# Derivative/Integral proof

1. Jan 28, 2009

### JG89

1. The problem statement, all variables and given/known data

Prove that if f(x) is continuous and $$f(x) = \int_0^x f(x) dx$$, then f(x) = 0.

2. Relevant equations

3. The attempt at a solution

If $$f(x) = \int_0^x f(x) dx$$, then by integrating by the FTC we have f'(x) = f(x). Thus the only solution to this equation will have the form $$f(x) = ce^x$$ for some constant c. Now, $$f(x) = \int_0^x f(x) dx = f(x) - f(0)$$, implying that f(0 = 0. So since we know the solution to the equation will be $$f(x) = ce^x$$ then we have $$0 = f(0) = ce^0 = c$$, implying that c = 0. Thus f(x) = 0. QED

Is this correct?

2. Jan 29, 2009

### Staff: Mentor

I'm confused by two things:
1. Your use of x in one of the limits of integration and as the dummy variable in the integral. It would be better to use different variables.
2. Your use of ' (as in dx'). Is this supposed to mean the derivative with respect to x of the definite integral?
Based on these points, I believe you are saying that
$$f(x) = \frac{d}{dx}\int_0^x f(t)dt$$

Now maybe I've missed something in how I've interpreted your problem, but the equation just above is true for every function f that is continuous on [0, b], and where 0 <= x <=b, per the FTC, so it does not follow that f(x) is identically 0.

3. Jan 29, 2009

### JG89

Oops, let me retype the question:

Prove if f(x) is continuous and $$f(x) = \int_0^x f(x) dx$$ then f(x) = 0.
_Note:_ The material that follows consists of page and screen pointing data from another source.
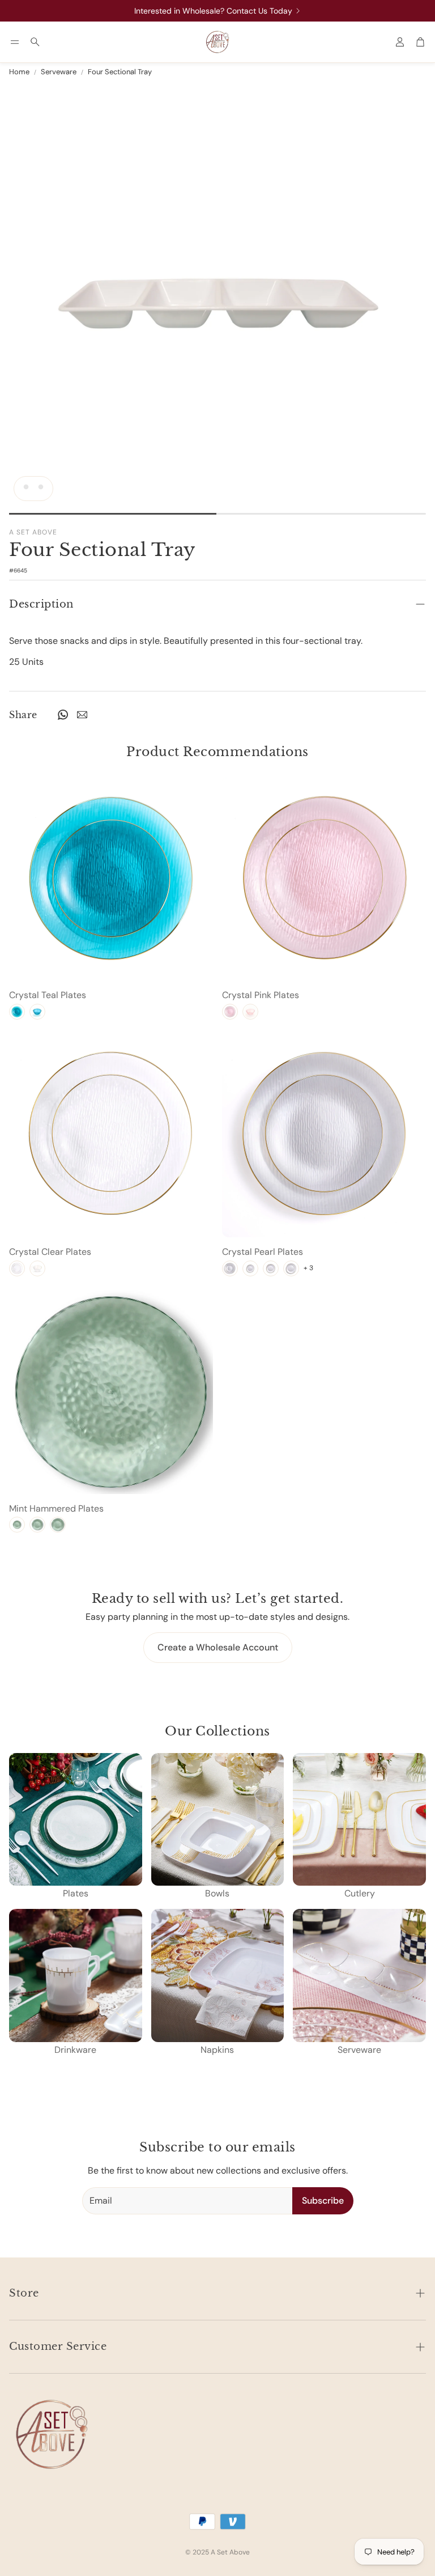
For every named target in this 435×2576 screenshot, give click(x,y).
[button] (14, 41)
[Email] (82, 715)
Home (19, 72)
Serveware (58, 72)
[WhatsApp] (63, 715)
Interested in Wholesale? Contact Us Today (213, 11)
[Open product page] (111, 878)
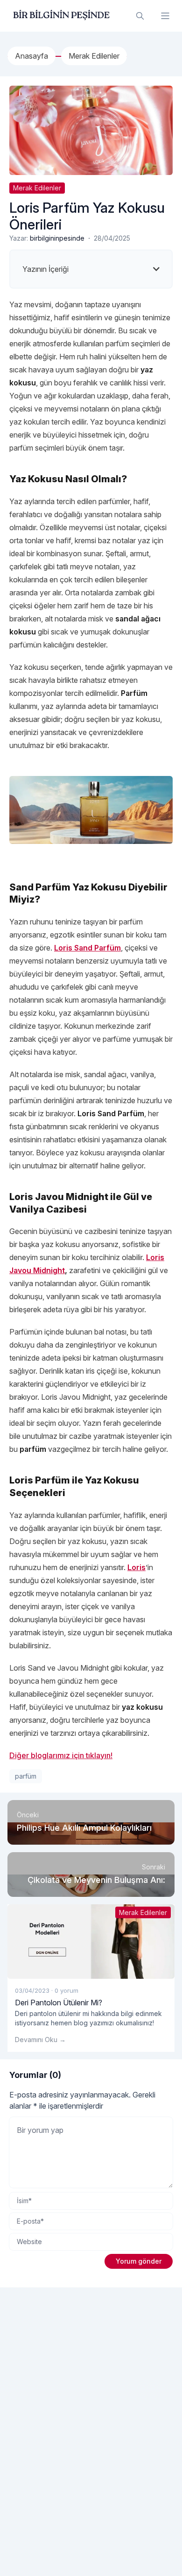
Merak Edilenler (37, 188)
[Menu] (165, 16)
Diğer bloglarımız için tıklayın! (60, 1755)
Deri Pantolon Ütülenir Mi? (58, 2002)
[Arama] (140, 16)
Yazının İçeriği (45, 269)
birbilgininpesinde (57, 238)
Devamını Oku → (40, 2039)
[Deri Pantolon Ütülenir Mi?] (91, 1941)
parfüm (25, 1776)
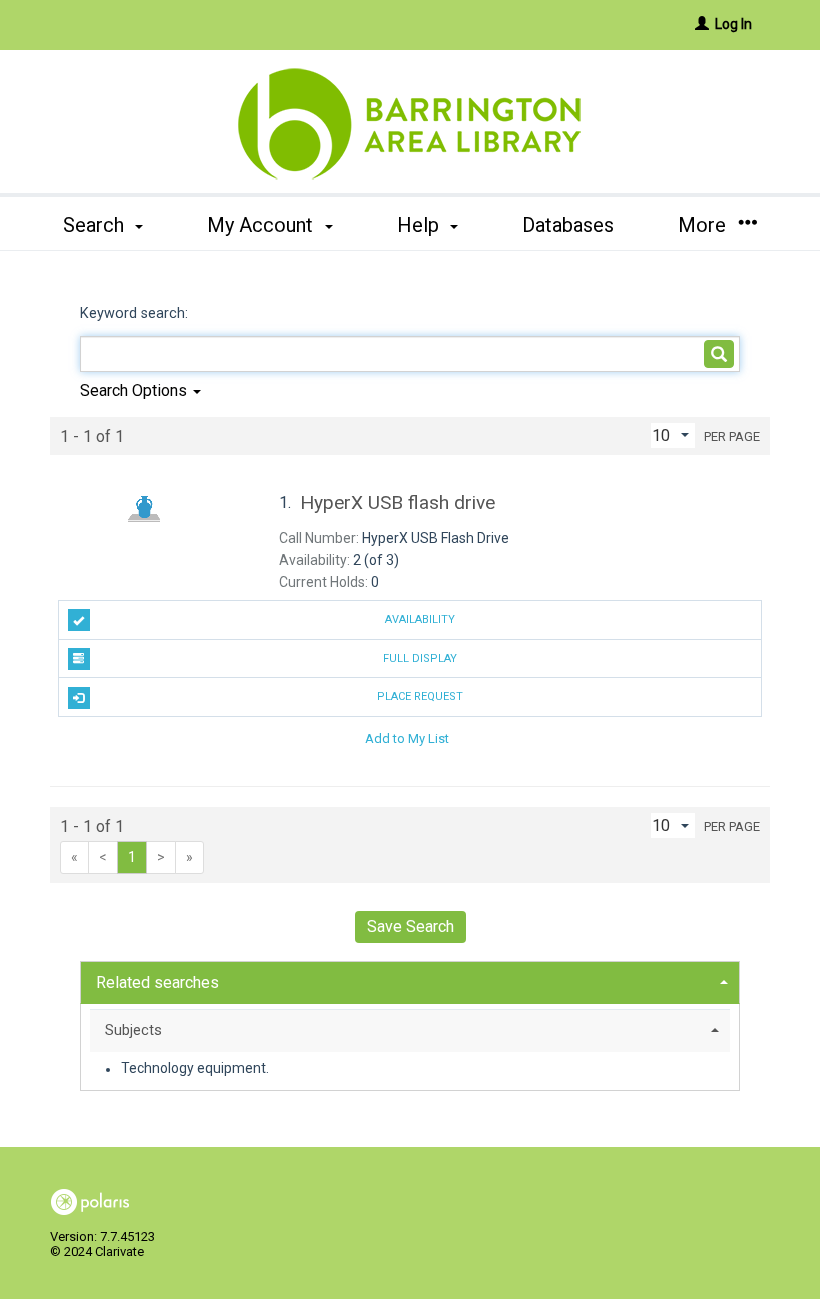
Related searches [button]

That's the question, and the mark beside the dx was only a comma, it wasn't meant to denote the derivative of the integral. So now that I fixed the question, isn't f'(x) = f(x)? And so f(x) = ce^x, but 0 f(0) = ce^0 = c and so c = 0 and f(x) = 0.

4. Jan 29, 2009

### Dick

You still may be causing some confusion by having the dummy variable of integration be the same as the limit, but I get what you are saying. I think that proof is ok. As f is the integral of a continuous function it's differentiable.

5. Jan 29, 2009

### Staff: Mentor

Same here.

6. Jan 29, 2009

### JG89

Ugh, I meant to change the variable of integration to t but I forgot! Sorry, and thanks for checking my work.